DATASET ENTRIES
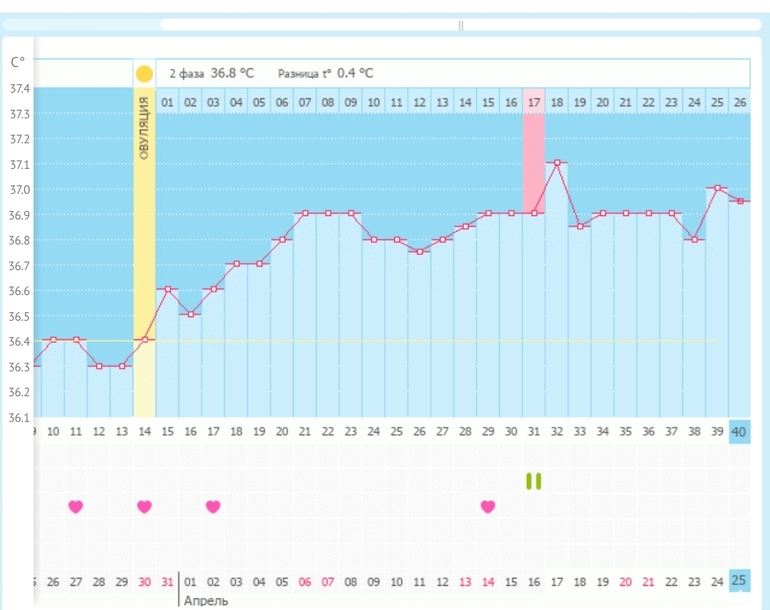Click the yellow ovulation sun icon

coord(144,74)
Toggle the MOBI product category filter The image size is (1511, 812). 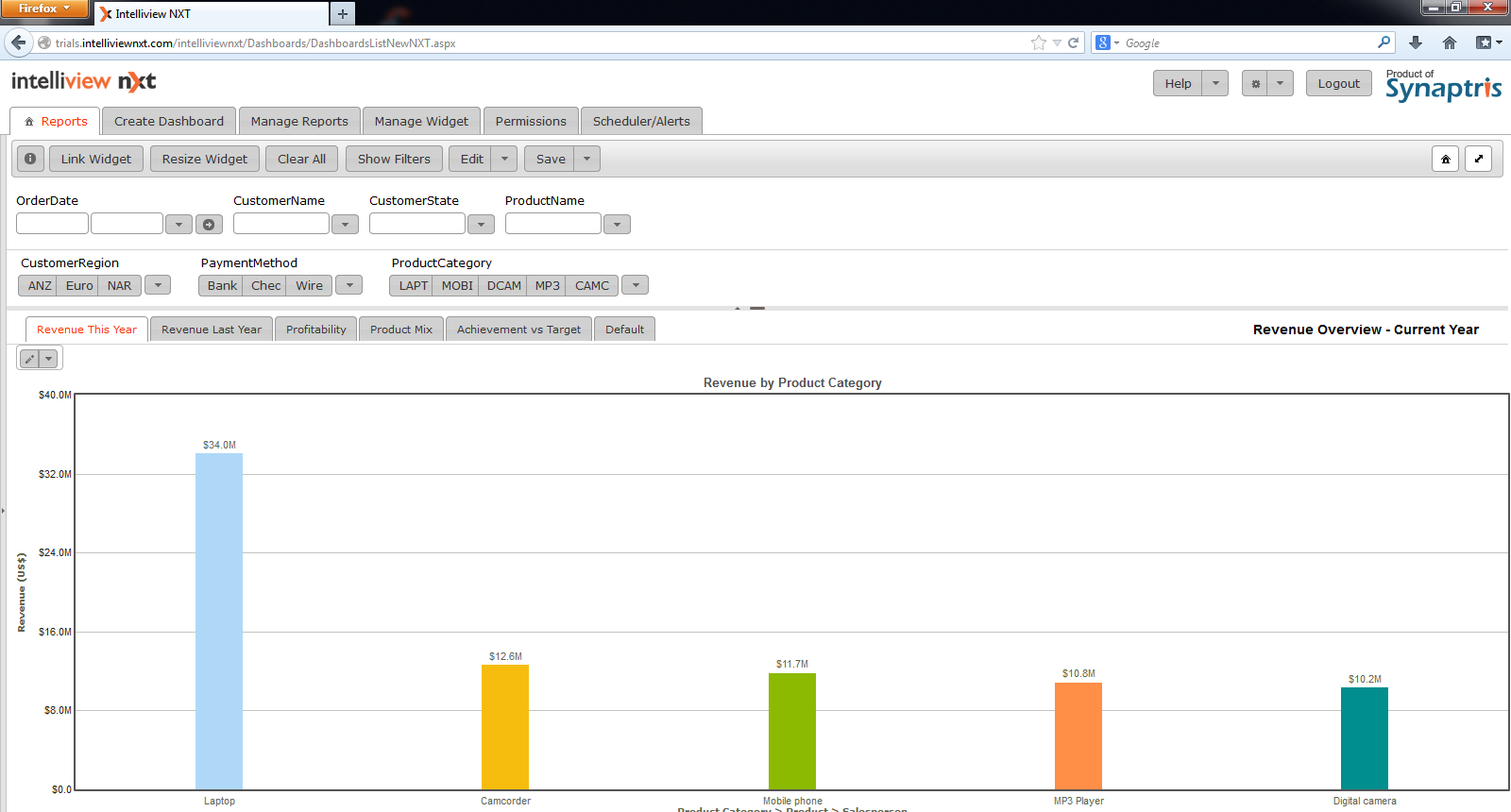pos(457,285)
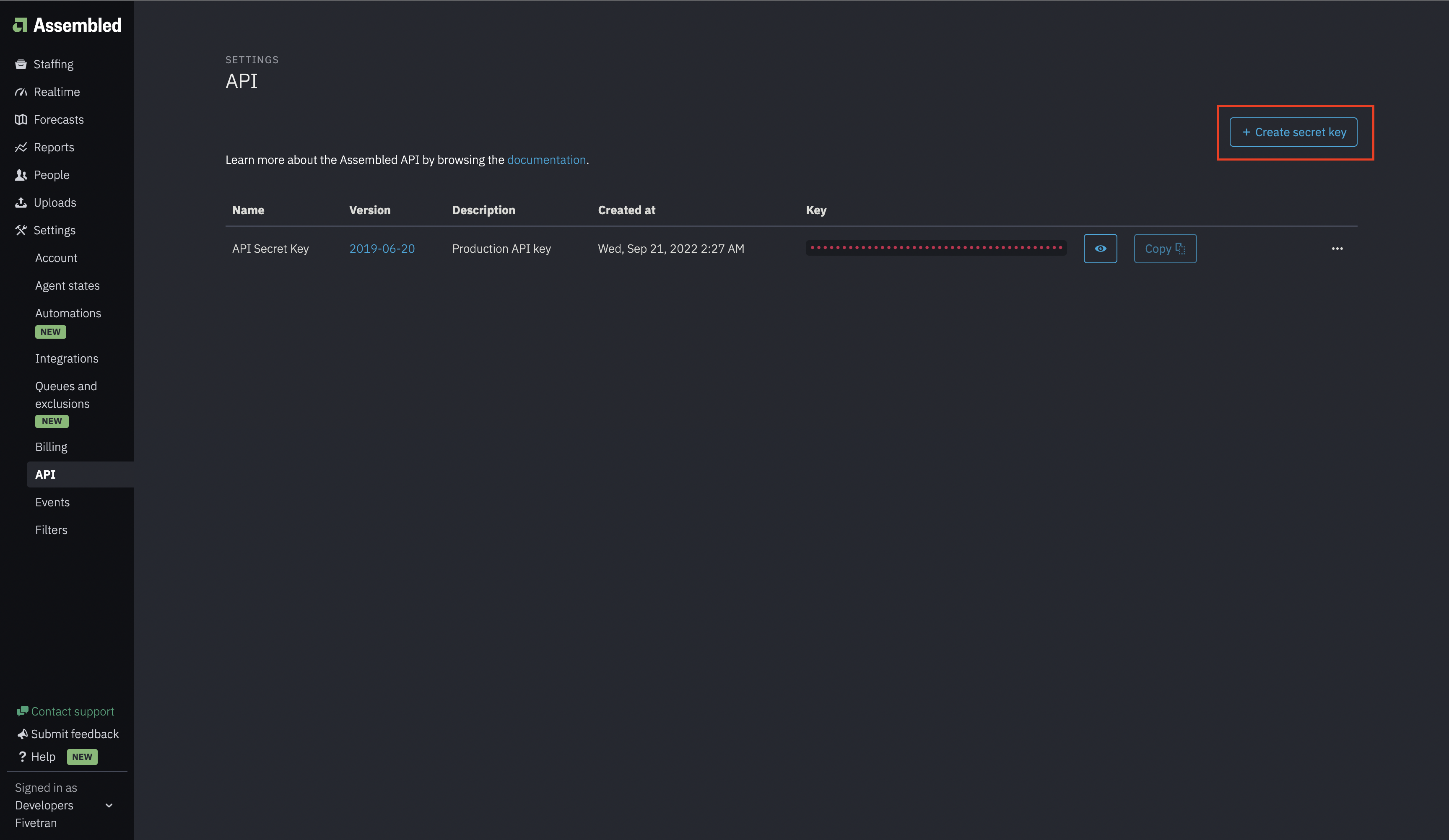
Task: Open the Uploads section
Action: pos(54,203)
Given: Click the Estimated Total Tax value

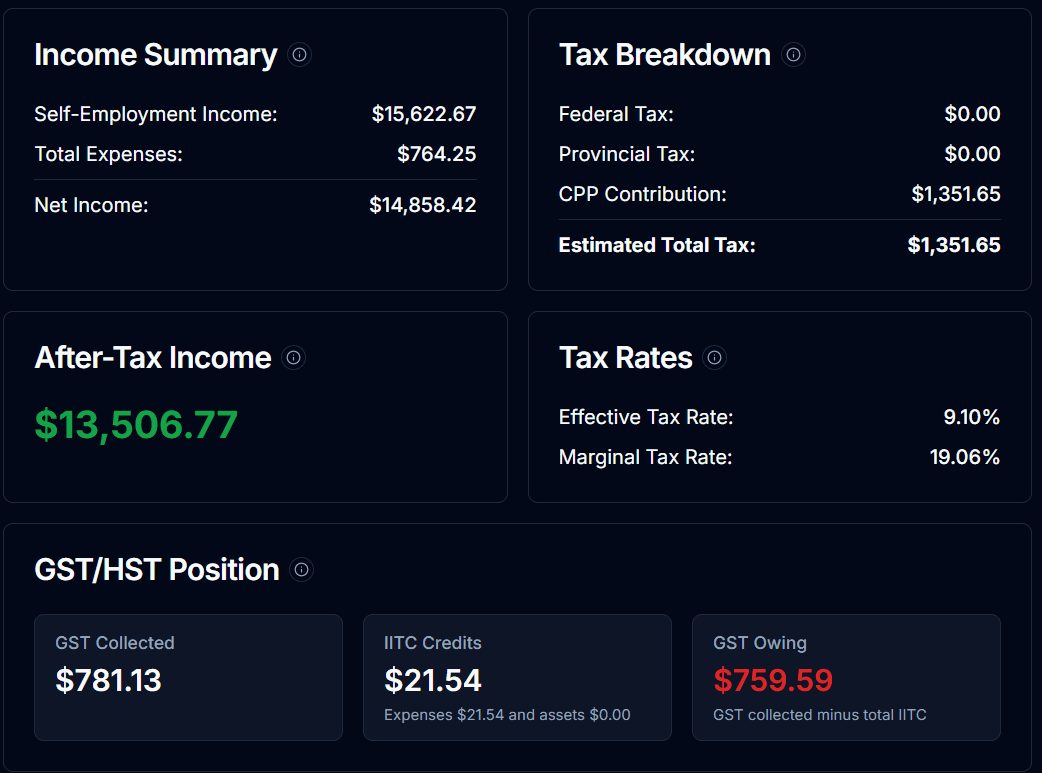Looking at the screenshot, I should pos(953,244).
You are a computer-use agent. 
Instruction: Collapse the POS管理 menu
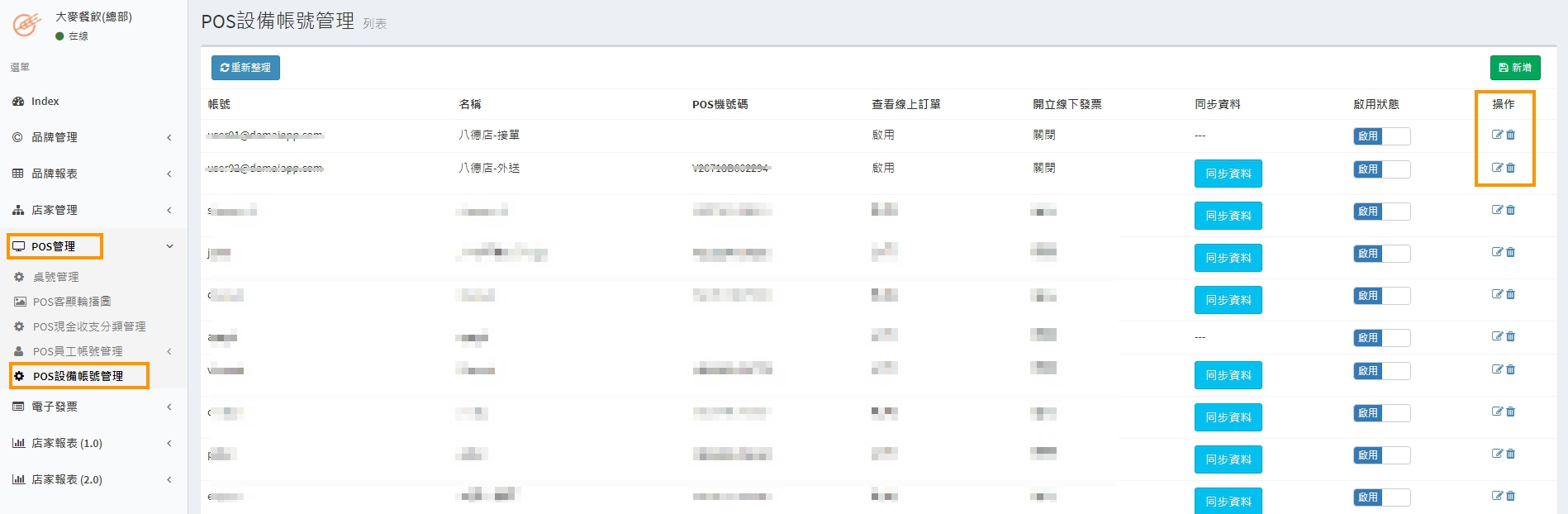coord(169,246)
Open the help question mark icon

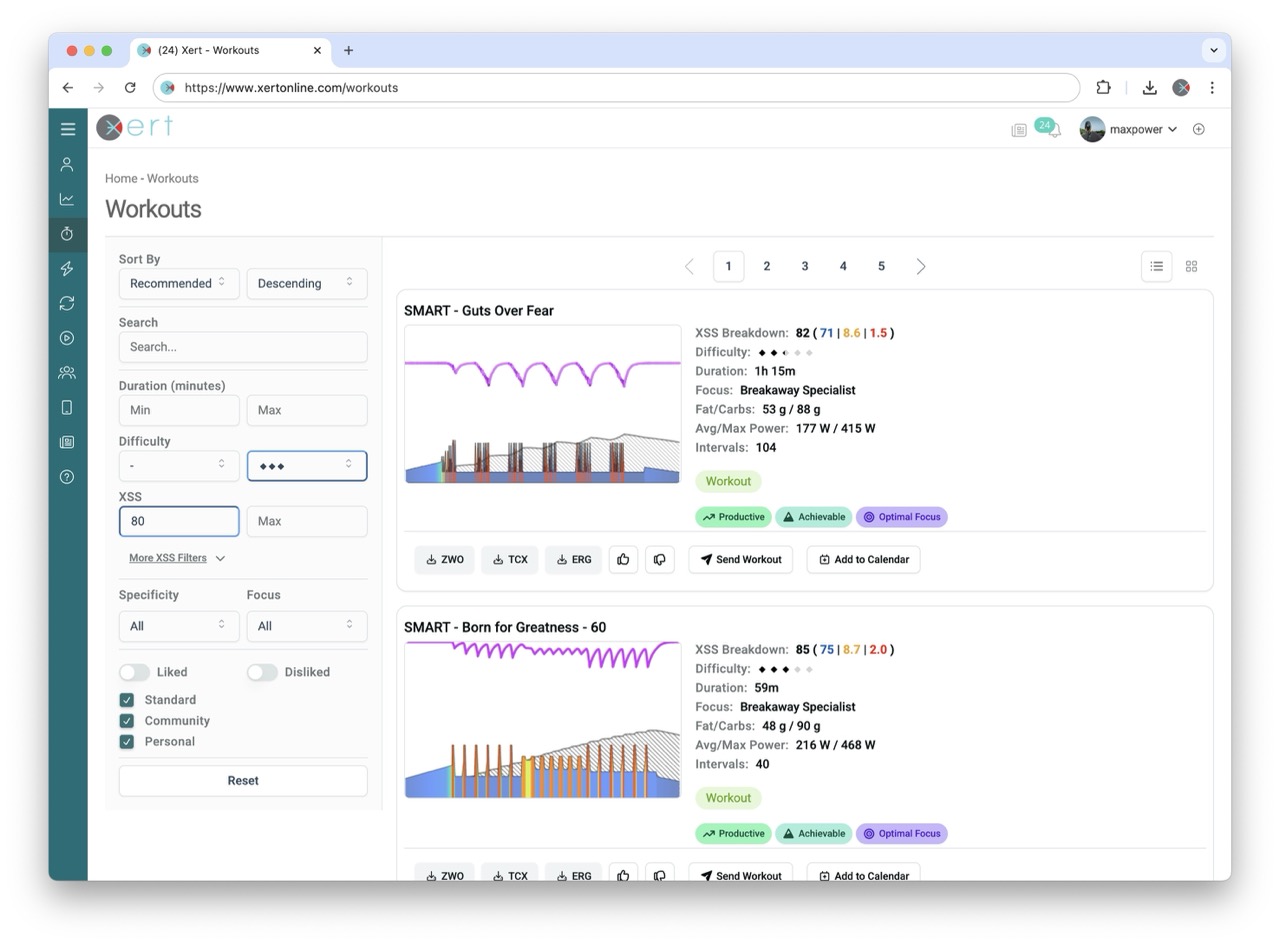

INSTRUCTIONS TO FOLLOW
Starting with the line containing "Given: Click the Estimated Total Tax value" and ending with the last line of the records above, write out each line exactly; no pictures.

TASK ANSWER
Given: Click the Estimated Total Tax value

Looking at the screenshot, I should pos(953,244).
You are a computer-use agent. 
Instruction: Collapse the POS管理 menu
coord(169,246)
Open the help question mark icon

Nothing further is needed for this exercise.